The two ways I see to map buffers is to use create_buffer_mapped and map_read/write_async.

The former obviously only works when you are creating the buffer so it is not enough when your goal is to have a finite amount of buffers that you reuse.

The latter (map_read/write_async) has interesting constraints:

The callback doesn't fire until the buffer is ready to be mapped without stalling.
The callback gives you the mapped slice of data which can't escape the callback.

@kvark told me about a neat trick to ensure a buffer is ready to be mapped: once the a buffer has been used in a frame, call map_write_async with a callback that notifies your rendering system that the buffer can be mapped.

Doing that is actually a little convoluted because of rust's unforgiving borrow checker:

You have to use channels to communicate from the callback to your pool of transfer buffers.
You can't move the buffer into the callback because the buffer is borrowed for the duration of the method that you give the callback to.
Once the callback fires you get that mapped slice you asked for but you don't want the mapped data now, you'll want it next time you dequeue this buffer from your pool. So you'll have to map that buffer again using map_write_async

Even if the callback trick gives you the guarantee that the buffer is mappable, I am very uneasy about relying on it firing inside of map_write_async, because that's relying on an implementation detail which could change without affecting the public API.
In addition, for soundness reasons the callback cannot borrow its environment which makes it very inconvenient when you know it has it fire synchronously.

Proposed API change

Instead (or in addition to) being able to map the buffer asynchronously, we could asynchronously request a mappable buffer. The API could look like:

    pub fn request_write_mappable_buffer_async<F>(&self, start: u32, size: u32, callback: F) where
    F: FnOnce(WriteMappableBuffer) 
}

WriteMappableBuffer would be able to give you synchronous access to its data, for example through a map<T>(&mut self) -> &mut[T] method or a method that takes a closure which can borrow its environment.
In order to get back a wgpu::Buffer that can be used in a command queue, one would call WriteMappableBuffer::finish(self) -> wgpu::Buffer.

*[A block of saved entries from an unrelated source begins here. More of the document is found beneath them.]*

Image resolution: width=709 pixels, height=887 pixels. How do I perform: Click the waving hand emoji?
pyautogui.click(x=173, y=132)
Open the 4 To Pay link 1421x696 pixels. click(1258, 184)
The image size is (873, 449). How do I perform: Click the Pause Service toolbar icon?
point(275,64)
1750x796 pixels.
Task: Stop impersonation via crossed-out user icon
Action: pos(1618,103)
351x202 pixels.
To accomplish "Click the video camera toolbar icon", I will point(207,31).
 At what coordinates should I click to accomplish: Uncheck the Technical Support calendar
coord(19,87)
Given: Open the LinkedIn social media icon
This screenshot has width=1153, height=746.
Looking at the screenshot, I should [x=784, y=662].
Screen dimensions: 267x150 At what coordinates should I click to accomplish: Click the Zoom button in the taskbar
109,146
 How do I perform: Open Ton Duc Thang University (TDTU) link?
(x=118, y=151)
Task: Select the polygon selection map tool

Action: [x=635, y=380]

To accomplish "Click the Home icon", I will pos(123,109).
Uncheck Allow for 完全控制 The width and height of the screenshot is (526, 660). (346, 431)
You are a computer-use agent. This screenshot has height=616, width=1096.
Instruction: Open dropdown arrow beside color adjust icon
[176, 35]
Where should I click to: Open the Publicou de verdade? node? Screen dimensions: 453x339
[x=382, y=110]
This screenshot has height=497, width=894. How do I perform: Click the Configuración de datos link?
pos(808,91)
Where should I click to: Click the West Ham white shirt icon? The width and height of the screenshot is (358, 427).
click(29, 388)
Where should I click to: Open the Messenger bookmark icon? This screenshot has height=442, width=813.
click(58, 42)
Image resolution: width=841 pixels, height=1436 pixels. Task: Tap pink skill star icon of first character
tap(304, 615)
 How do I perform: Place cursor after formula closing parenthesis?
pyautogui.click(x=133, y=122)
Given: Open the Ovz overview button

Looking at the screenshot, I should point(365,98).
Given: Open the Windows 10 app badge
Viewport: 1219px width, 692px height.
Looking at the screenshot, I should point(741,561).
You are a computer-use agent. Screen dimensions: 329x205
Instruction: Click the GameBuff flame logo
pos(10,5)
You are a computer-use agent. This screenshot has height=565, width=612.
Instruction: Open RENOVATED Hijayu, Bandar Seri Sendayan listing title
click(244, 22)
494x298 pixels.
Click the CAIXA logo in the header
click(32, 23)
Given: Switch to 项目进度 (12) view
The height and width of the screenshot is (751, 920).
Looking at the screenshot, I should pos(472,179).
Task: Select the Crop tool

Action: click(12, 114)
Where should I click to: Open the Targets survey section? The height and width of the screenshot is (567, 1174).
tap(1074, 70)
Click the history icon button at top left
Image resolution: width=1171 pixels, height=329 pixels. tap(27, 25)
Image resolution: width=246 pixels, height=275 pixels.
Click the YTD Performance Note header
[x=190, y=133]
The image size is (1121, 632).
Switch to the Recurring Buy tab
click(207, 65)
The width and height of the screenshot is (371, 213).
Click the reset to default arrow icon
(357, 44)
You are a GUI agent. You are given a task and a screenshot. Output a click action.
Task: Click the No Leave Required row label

Note how request_write_mappable_buffer_async consumes the buffer. This ensures that:

the buffer isn't used while the request is in flight
the we get a mappable buffer in the callback which we are free to send to our pool and it has ownership of the buffer.

In addition, create_buffer_mapped could be replaced with create_mappable_buffer and returned a mappable buffer for sonsistency.

Please don't attach any importance to the names in this proposal, I agree they aren't very juicy and I trust you can find more suitabke ones if need be.
Also I'm not sure what makes most sense between asking for a mappable buffer (where mapping would happen when you ask for a slice in the buffer) and asking for a mapped (which holds on to a pointer to the already mapped data). This distinction is, I am sure, very important for wgpu's implementation, but either way is fine from the point of view the user of this API.

The important parts of this proposal is that (in my opinion) rust makes the current async API very hard to work with, whereas something closer to the proposed API would let wgpu have a way to express buffers that can be mapped synchronously even if obtaining them happens through asynchronous means.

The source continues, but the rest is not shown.